Extracted data entries:
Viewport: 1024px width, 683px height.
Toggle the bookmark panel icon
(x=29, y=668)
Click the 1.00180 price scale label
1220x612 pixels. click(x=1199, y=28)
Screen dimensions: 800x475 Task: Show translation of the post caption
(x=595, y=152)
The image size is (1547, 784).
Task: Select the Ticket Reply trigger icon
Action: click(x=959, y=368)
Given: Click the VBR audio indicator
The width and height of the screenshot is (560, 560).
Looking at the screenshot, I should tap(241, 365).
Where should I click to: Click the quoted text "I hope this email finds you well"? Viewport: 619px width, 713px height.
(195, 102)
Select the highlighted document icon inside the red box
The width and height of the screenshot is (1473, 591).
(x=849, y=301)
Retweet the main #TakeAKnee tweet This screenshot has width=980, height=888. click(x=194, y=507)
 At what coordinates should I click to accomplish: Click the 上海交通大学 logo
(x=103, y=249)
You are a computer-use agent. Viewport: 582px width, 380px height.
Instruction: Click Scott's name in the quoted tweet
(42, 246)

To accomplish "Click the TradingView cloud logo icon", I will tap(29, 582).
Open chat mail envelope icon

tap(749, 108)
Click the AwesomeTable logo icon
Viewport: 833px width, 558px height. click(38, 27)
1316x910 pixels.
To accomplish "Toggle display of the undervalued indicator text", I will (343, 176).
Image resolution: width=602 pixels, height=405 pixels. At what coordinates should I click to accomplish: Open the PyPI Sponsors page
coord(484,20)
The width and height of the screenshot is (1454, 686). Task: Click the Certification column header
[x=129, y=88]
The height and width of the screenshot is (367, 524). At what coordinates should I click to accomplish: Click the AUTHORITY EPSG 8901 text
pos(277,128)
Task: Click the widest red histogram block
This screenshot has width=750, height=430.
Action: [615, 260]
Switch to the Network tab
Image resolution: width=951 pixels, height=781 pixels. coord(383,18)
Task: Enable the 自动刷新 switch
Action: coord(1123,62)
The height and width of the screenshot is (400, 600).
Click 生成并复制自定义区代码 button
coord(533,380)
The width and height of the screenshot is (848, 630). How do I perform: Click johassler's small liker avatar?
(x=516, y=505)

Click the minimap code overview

Work required: Set down the data in full, word for word.

Written solution:
Viewport: 1024px width, 683px height.
Toggle the bookmark panel icon
(x=29, y=668)
Click the 1.00180 price scale label
1220x612 pixels. click(x=1199, y=28)
Screen dimensions: 800x475 Task: Show translation of the post caption
(x=595, y=152)
The image size is (1547, 784).
Task: Select the Ticket Reply trigger icon
Action: click(x=959, y=368)
Given: Click the VBR audio indicator
The width and height of the screenshot is (560, 560).
Looking at the screenshot, I should tap(241, 365).
Where should I click to: Click the quoted text "I hope this email finds you well"? Viewport: 619px width, 713px height.
(195, 102)
Select the highlighted document icon inside the red box
The width and height of the screenshot is (1473, 591).
(x=849, y=301)
Retweet the main #TakeAKnee tweet This screenshot has width=980, height=888. click(x=194, y=507)
 At what coordinates should I click to accomplish: Click the 上海交通大学 logo
(x=103, y=249)
You are a computer-use agent. Viewport: 582px width, 380px height.
Instruction: Click Scott's name in the quoted tweet
(42, 246)

To accomplish "Click the TradingView cloud logo icon", I will tap(29, 582).
Open chat mail envelope icon

tap(749, 108)
Click the AwesomeTable logo icon
Viewport: 833px width, 558px height. click(38, 27)
1316x910 pixels.
To accomplish "Toggle display of the undervalued indicator text", I will (343, 176).
Image resolution: width=602 pixels, height=405 pixels. At what coordinates should I click to accomplish: Open the PyPI Sponsors page
coord(484,20)
The width and height of the screenshot is (1454, 686). Task: Click the Certification column header
[x=129, y=88]
The height and width of the screenshot is (367, 524). At what coordinates should I click to accomplish: Click the AUTHORITY EPSG 8901 text
pos(277,128)
Task: Click the widest red histogram block
This screenshot has width=750, height=430.
Action: [615, 260]
Switch to the Network tab
Image resolution: width=951 pixels, height=781 pixels. coord(383,18)
Task: Enable the 自动刷新 switch
Action: coord(1123,62)
The height and width of the screenshot is (400, 600).
Click 生成并复制自定义区代码 button
coord(533,380)
The width and height of the screenshot is (848, 630). How do I perform: Click johassler's small liker avatar?
(x=516, y=505)

Click the minimap code overview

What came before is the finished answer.